Despite the love he held and still holds for Villa - "If I wasn't in football I'd buy a Villa season ticket," he once said - it was only the claim from the Birmingham City doctor that he had a back problem that stopped the move across the city taking place. While Little would never publicly undermine his manager, he wasn't body and soul a Ron Saunders man, and that was enough for Villa's most successful modern manager to decide his time in claret and blue had run its course.
Saunders was right, but Little was to leave by stretcher rather than by transfer. The end was a less surprising one than a move to Blues: Little's knee went.
It was far from the first time, but he had always battled back before. This would prove once too far; the next two years were a nightmare of injury, rehabilitation, pain and breakdowns for Little before he finally accepted defeat in February 1980. He was just 27.
For injury to strike him, as it has so many of Villa's brightest - even of his contemporaries, the names Shaw, Gray and Cowans ring with what-might-have-beens - was cruel, for Little was amongst the very, very best to grace the Villa Park turf, and arguably the most beloved of its supporters.
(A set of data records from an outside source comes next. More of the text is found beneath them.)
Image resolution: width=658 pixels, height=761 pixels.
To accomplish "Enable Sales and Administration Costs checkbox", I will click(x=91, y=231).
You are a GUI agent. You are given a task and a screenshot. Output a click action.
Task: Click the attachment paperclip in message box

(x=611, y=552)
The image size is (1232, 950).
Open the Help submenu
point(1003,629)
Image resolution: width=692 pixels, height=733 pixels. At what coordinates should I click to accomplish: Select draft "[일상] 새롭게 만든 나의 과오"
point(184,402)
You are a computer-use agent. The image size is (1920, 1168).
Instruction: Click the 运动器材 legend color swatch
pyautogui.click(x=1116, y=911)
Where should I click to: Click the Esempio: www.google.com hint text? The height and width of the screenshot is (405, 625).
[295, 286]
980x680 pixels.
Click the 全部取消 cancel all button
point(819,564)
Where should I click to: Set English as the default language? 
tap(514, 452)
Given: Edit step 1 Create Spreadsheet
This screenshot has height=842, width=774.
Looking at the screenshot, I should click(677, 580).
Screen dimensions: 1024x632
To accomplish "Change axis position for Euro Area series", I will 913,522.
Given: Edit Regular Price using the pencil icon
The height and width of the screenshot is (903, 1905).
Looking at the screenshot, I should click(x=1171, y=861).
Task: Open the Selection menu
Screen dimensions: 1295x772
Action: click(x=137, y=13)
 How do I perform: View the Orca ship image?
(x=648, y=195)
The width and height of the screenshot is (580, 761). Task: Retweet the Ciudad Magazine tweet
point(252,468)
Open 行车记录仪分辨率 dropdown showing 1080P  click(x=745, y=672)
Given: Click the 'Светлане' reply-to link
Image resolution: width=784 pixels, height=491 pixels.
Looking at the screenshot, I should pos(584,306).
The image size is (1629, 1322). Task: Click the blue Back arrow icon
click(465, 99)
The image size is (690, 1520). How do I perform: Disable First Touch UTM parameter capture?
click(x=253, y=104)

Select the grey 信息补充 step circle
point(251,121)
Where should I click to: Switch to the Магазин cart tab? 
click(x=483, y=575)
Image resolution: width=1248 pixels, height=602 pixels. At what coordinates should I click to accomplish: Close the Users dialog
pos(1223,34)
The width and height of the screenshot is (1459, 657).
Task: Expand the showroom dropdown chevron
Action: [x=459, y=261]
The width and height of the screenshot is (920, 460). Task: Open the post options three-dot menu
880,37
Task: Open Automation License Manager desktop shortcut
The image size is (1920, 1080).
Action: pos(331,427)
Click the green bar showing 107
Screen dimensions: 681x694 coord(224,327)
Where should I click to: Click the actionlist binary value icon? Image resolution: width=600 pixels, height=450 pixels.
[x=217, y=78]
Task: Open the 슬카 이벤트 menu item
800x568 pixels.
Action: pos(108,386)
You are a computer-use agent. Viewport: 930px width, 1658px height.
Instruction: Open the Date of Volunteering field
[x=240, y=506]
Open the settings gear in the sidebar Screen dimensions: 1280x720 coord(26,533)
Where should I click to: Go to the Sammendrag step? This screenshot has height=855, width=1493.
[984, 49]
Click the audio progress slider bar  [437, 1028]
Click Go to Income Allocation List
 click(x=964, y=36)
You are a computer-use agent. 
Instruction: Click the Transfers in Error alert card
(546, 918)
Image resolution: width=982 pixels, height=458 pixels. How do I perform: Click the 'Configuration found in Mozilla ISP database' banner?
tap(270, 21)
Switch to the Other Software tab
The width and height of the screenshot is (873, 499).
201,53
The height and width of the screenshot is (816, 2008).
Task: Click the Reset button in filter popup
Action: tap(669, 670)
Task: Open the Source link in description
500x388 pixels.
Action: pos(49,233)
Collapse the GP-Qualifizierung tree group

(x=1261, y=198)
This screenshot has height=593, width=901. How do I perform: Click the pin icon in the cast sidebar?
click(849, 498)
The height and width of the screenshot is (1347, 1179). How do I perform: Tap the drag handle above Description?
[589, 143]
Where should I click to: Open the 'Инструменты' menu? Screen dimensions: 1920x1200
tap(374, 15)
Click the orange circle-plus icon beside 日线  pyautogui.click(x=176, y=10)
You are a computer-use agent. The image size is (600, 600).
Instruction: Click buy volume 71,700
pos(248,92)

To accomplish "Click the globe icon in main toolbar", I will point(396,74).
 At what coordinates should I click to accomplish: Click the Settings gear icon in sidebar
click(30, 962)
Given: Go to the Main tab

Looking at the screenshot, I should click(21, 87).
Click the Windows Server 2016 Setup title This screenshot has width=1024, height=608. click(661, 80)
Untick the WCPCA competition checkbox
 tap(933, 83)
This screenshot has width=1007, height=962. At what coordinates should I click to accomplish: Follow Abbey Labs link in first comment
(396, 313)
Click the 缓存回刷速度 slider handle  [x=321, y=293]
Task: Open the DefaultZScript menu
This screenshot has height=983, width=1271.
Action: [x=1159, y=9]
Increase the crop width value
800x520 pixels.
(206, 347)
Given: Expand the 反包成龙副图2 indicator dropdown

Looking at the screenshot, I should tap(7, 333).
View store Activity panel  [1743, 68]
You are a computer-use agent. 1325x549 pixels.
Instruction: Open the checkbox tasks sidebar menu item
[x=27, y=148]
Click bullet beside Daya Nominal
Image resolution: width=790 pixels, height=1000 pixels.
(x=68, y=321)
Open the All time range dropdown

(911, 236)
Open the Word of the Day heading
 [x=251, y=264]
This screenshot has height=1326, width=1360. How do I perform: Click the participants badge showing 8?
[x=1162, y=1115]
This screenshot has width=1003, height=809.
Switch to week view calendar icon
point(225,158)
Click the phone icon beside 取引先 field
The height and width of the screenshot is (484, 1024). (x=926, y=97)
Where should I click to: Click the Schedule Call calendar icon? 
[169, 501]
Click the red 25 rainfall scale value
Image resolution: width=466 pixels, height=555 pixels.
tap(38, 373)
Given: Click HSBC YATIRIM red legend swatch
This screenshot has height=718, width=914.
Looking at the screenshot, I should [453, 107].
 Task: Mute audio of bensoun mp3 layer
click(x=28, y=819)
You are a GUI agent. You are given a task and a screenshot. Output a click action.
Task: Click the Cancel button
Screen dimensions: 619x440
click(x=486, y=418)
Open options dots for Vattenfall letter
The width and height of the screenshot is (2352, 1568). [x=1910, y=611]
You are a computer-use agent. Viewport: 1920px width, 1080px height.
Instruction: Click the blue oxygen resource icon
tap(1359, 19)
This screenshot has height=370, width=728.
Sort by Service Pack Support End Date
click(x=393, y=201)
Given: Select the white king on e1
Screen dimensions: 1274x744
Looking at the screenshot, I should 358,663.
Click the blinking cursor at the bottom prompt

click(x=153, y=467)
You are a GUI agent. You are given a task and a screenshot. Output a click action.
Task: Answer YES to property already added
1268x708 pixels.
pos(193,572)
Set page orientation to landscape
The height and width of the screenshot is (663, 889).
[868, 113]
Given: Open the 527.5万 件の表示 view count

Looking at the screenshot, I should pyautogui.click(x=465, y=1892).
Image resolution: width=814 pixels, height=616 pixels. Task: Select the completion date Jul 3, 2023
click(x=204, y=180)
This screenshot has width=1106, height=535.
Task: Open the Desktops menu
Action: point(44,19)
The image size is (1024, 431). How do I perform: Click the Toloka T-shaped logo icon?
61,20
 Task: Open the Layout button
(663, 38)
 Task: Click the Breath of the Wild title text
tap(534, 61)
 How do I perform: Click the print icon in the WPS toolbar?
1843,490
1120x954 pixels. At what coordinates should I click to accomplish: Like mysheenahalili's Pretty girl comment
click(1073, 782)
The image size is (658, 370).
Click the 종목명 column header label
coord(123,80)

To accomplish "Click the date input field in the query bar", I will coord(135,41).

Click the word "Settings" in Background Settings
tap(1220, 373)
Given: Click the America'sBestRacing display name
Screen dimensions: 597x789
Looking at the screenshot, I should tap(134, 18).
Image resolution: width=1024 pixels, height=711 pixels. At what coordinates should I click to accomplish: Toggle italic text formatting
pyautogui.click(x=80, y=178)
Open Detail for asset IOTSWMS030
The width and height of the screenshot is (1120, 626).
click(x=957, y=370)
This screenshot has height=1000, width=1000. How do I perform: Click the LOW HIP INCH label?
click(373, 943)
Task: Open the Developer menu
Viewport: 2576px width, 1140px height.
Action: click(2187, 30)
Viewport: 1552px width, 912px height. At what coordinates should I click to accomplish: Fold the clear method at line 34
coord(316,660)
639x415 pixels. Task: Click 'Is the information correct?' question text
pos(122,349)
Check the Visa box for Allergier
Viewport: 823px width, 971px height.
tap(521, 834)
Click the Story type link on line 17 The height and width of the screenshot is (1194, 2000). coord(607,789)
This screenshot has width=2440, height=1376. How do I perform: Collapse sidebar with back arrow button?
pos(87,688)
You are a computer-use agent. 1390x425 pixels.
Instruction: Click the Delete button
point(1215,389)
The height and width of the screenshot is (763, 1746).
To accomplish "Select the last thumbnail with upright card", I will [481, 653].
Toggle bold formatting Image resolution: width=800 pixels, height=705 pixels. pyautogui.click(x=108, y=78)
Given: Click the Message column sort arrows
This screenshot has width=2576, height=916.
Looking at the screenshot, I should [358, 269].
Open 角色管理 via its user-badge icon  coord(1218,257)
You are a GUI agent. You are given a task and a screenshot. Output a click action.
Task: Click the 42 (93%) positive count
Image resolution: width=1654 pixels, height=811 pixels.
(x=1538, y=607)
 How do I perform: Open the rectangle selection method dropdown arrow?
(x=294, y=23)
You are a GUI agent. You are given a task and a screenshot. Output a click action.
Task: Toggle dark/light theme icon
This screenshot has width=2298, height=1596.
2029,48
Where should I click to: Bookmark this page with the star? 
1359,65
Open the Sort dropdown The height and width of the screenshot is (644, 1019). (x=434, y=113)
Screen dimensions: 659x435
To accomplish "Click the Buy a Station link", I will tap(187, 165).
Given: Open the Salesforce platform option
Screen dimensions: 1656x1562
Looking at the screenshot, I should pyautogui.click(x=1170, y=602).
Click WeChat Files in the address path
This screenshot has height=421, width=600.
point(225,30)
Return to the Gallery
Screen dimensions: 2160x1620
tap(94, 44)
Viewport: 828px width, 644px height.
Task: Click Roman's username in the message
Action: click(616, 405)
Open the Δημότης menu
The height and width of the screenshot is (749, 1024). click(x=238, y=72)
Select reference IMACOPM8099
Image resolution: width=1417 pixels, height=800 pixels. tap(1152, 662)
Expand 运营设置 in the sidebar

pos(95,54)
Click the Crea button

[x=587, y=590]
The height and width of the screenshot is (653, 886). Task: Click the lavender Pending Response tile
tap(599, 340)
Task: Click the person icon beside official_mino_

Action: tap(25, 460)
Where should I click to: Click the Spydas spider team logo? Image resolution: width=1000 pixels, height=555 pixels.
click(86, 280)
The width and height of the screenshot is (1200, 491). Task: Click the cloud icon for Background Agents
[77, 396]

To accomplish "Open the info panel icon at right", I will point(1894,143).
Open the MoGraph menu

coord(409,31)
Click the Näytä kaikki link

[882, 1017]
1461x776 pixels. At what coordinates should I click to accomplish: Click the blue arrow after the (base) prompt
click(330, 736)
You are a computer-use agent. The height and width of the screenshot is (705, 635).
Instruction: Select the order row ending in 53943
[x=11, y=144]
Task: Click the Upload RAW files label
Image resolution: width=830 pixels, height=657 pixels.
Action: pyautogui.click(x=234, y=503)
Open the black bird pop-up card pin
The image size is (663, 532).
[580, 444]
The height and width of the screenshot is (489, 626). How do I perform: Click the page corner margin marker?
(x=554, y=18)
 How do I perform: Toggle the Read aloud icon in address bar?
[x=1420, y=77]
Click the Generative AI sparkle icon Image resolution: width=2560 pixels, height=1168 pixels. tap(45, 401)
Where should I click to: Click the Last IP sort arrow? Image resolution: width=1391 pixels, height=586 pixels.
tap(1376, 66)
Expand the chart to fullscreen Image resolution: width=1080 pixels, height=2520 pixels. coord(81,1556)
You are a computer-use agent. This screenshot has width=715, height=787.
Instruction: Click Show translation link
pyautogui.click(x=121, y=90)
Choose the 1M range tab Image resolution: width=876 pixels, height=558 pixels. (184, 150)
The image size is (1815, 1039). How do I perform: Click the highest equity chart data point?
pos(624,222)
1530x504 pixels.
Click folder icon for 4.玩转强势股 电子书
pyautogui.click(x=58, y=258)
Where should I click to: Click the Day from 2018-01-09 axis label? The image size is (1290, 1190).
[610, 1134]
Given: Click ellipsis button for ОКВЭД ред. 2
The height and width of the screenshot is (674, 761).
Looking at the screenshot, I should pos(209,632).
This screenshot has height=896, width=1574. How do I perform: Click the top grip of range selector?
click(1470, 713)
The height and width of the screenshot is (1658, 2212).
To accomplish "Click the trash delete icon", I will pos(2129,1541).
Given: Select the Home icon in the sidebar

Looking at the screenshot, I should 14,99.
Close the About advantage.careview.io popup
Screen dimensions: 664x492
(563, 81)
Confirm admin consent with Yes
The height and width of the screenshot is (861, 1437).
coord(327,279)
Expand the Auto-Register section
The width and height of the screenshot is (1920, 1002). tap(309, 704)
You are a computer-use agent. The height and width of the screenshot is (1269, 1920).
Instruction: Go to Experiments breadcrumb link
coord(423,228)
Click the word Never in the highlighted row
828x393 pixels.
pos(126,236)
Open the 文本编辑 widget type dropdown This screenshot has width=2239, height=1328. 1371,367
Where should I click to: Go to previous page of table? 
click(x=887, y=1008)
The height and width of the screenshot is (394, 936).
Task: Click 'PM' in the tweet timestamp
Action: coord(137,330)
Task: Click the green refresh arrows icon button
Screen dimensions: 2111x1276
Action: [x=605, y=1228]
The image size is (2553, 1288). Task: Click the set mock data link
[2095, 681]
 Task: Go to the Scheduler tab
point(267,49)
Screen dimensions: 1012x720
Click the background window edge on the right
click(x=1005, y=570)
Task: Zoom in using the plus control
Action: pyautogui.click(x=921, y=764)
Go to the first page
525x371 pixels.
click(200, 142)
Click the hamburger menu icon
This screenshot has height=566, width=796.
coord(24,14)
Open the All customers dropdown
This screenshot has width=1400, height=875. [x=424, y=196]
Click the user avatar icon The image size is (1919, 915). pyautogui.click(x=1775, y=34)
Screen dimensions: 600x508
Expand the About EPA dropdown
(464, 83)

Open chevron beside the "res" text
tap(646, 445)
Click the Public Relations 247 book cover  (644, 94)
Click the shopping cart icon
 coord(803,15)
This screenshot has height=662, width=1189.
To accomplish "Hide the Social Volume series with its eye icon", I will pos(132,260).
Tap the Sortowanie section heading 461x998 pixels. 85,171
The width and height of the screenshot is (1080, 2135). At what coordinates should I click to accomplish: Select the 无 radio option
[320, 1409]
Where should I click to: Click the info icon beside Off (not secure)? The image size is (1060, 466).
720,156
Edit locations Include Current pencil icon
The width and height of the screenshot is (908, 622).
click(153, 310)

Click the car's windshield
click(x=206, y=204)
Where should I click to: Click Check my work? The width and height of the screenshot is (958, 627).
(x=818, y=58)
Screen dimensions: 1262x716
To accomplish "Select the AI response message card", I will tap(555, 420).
Little was the children's player, the one you pretended to be in the playground, easily avoiding a challenge, throwing a stepover before flicking the ball behind his other leg in an age when to do so invited a challenge like a steamroller. It was no wonder his appointment to the managerial hotseat in 1994 brought such joy to Villa fans in their late twenties and early thirties - this was their boyhood hero coming home. He repaid the adulation in silverware, albeit just one piece.
That spring afternoon at Wembley was Little's Villa at their best; fluid, attacking and confident in their own ability as well as that of their teammates. Ian Taylor, like Milosevic a Little signing, added a second. Dwight Yorke, who truly blossomed under him, capped things with a third. The eleven men in claret and blue - and it was eleven, Little seeing no need to make substitutions - did it in style.
"I've been upstairs and my two kids are up there. They're eating pizza at the moment and they're picking their man of the match. And they've picked all the guys who played," he smiled.
The season - Villa's best in years - did not entirely fulfil its promise, for just a few days later Liverpool beat Little's side in the FA Cup semi-final. A fourth-place finish in the league also hinted of more to come from the team.
It wasn't to be. But there was something fitting that the trophy Brian Little won as a manager should be the League Cup. It brought back some rather special memories.